By Amanda Duncombe-Lee
Ten years ago, Lochlin resident Jenn Abbott donated a prom dress to a local youth looking for one, and it sparked an idea for something bigger.
“That’s how it started – I loved the idea. I got the ball rolling and created a name and a Facebook page, and it kind of exploded from there,” she said.
Make Dreams Come True is a volunteer service run out of Abbott’s home that offers free clothing and accessories to graduating students needing formal wear.
The dresses, suits and accessories (including shoes, jewelry, belts and hats) are available to Grade 8, Grade 12, and Adult Education students from Haliburton County who need them for graduation, prom, or semi-formal.
The homeschooling mother of four estimates that she gets requests from between 15-20 students per year, and that numbers have been climbing as clothing and transportation costs increase.
“People don’t want to go out and buy a suit or dress they might only wear once or twice,” she said. “There’s a lot of need for it. It’s hard to go grad shopping because there’s nothing up here, and people have to travel, and it’s expensive.”

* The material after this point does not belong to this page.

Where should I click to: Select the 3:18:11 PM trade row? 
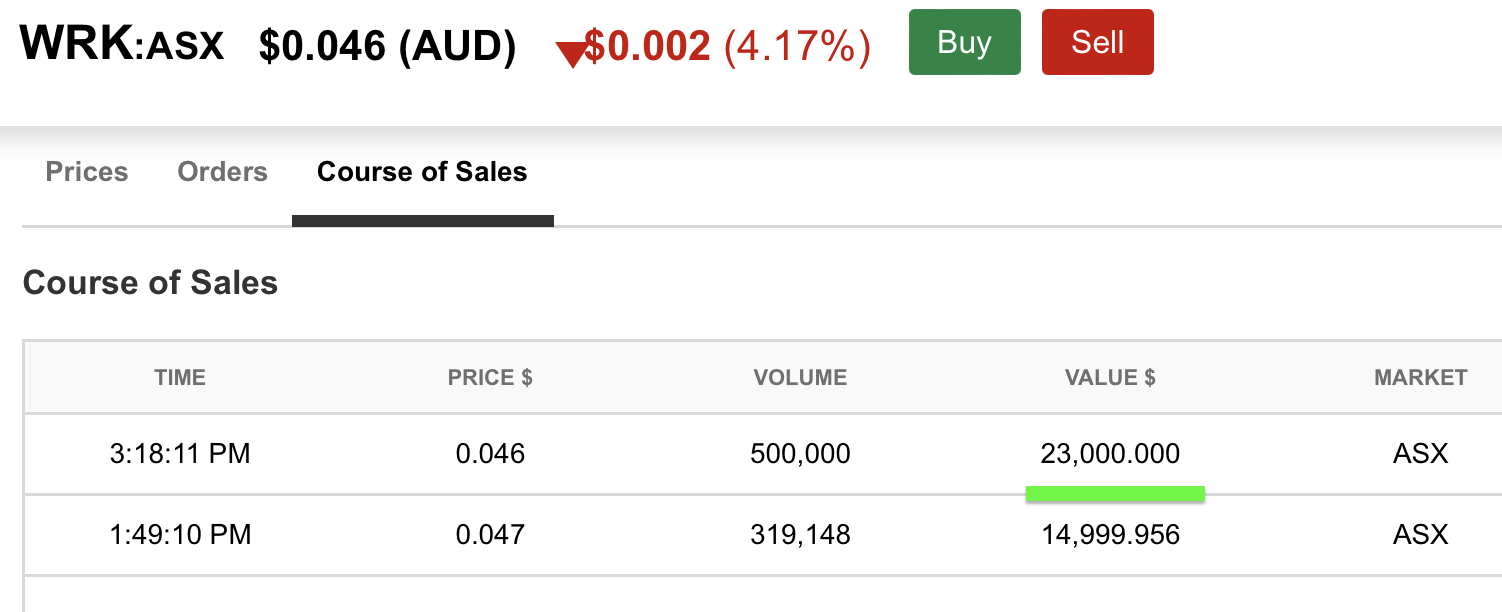762,454
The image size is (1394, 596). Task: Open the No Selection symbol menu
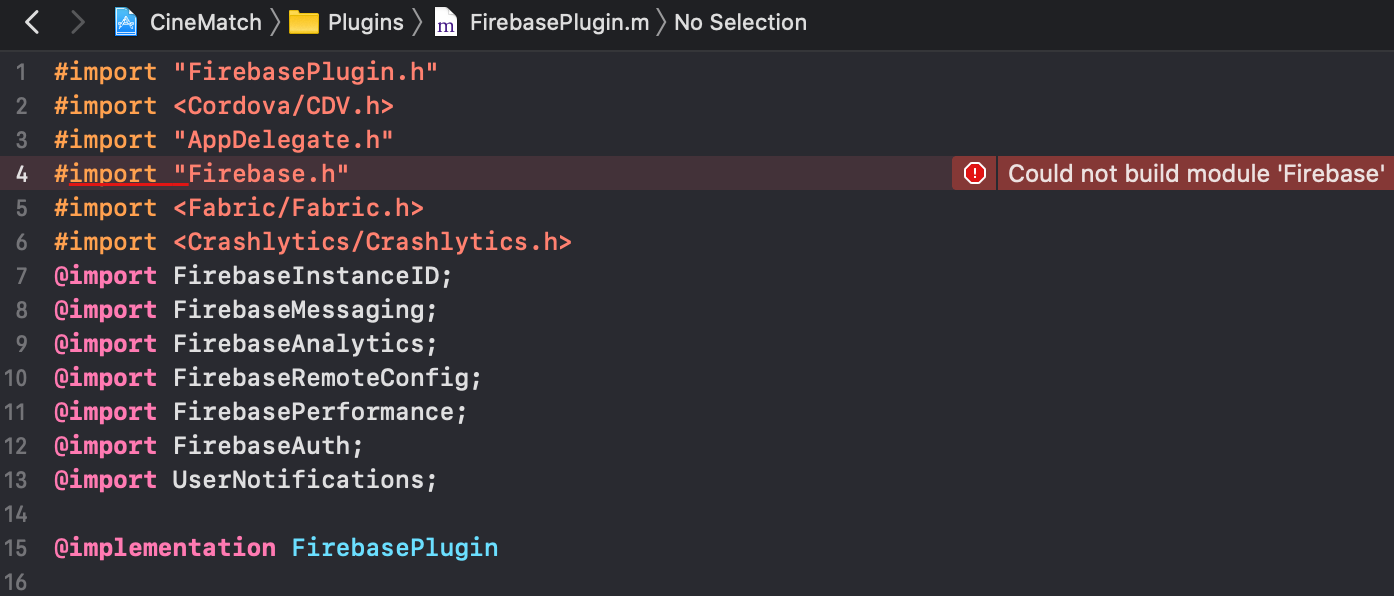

“It’s been going strong. We’re now in our tenth year.”
In the past, Abbott set up the service in local community centres and service clubs as a one-day event where people could visit to donate or pick up dresses and suits. She now runs the service from her home in Lochlin.
“Since Covid, and because I’m a one man show, we do it differently,” said Abbott. “I start pulling out everything from storage in March and April. The second people can get me their colour and size, and the specifics of what they’re looking for, I go through what I have and there might be five options in the bag. Whatever outfits they choose not to keep, they bring back.”
The Make Dreams Come True service offers a free goody bag that includes jewellery, makeup and sunglasses, and a free 25-minute family photo session with Chantal Smith, who has provided photography services since the initiative started ten years ago. Abbott also arranges for students to get their nails and hair done with participating local businesses.
She said students usually find what they want because of the large variety of donated materials in her storage – around 1000 dresses, suits, and shoes. Some of the donations are unused, with price tags attached. Alterations can be arranged at a cost.
Abbott said the service is only possible thanks to the donations of products and services by businesses and individuals.
“This is community giving back to the community. Without businesses and individuals donating their time and doing the things that they do, it wouldn’t be possible.”
Abbott accepts clothing and accessory donations in good, clean condition any time of year and welcomes donations from individuals living outside the County.
She urges interested students and parents to contact her as soon as they know their clothing preferences so she can go through the options in her inventory.